● **Required work**
Among the entries below, please repeat exactly and only the lines from the line containing "Task: Open the ダッシュボード menu item" to the line containing "Task: Select part number 13265-F6601", both lines included.

● **Exercise data**
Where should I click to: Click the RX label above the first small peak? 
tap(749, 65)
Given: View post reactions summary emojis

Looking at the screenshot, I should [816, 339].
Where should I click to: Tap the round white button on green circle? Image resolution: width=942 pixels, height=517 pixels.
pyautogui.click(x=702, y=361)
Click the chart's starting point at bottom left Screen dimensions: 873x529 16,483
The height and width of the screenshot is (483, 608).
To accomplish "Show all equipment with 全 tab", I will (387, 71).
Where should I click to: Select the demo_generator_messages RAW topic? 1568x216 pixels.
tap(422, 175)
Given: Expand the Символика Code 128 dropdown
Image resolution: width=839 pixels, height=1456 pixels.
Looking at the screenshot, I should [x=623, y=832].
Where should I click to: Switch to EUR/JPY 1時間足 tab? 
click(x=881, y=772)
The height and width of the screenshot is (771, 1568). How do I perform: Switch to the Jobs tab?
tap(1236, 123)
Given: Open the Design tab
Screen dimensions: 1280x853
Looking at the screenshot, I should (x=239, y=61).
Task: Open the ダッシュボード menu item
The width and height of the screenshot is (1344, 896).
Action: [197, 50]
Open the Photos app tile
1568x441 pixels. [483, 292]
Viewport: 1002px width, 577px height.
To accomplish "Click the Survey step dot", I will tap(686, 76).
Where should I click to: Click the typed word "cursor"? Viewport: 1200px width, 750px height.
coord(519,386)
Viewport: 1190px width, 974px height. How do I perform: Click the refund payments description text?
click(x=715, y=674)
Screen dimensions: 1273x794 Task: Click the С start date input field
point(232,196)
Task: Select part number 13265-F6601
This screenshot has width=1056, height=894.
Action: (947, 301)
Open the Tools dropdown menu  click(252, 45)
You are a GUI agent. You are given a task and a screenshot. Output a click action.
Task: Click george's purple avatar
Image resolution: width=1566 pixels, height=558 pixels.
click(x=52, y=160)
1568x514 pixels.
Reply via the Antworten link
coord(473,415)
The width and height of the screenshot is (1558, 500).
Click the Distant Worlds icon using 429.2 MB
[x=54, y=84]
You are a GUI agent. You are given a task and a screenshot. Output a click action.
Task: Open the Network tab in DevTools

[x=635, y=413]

● **Task answer**
Task: Open the ダッシュボード menu item
The width and height of the screenshot is (1344, 896).
Action: [197, 50]
Open the Photos app tile
1568x441 pixels. [483, 292]
Viewport: 1002px width, 577px height.
To accomplish "Click the Survey step dot", I will tap(686, 76).
Where should I click to: Click the typed word "cursor"? Viewport: 1200px width, 750px height.
coord(519,386)
Viewport: 1190px width, 974px height. How do I perform: Click the refund payments description text?
click(x=715, y=674)
Screen dimensions: 1273x794 Task: Click the С start date input field
point(232,196)
Task: Select part number 13265-F6601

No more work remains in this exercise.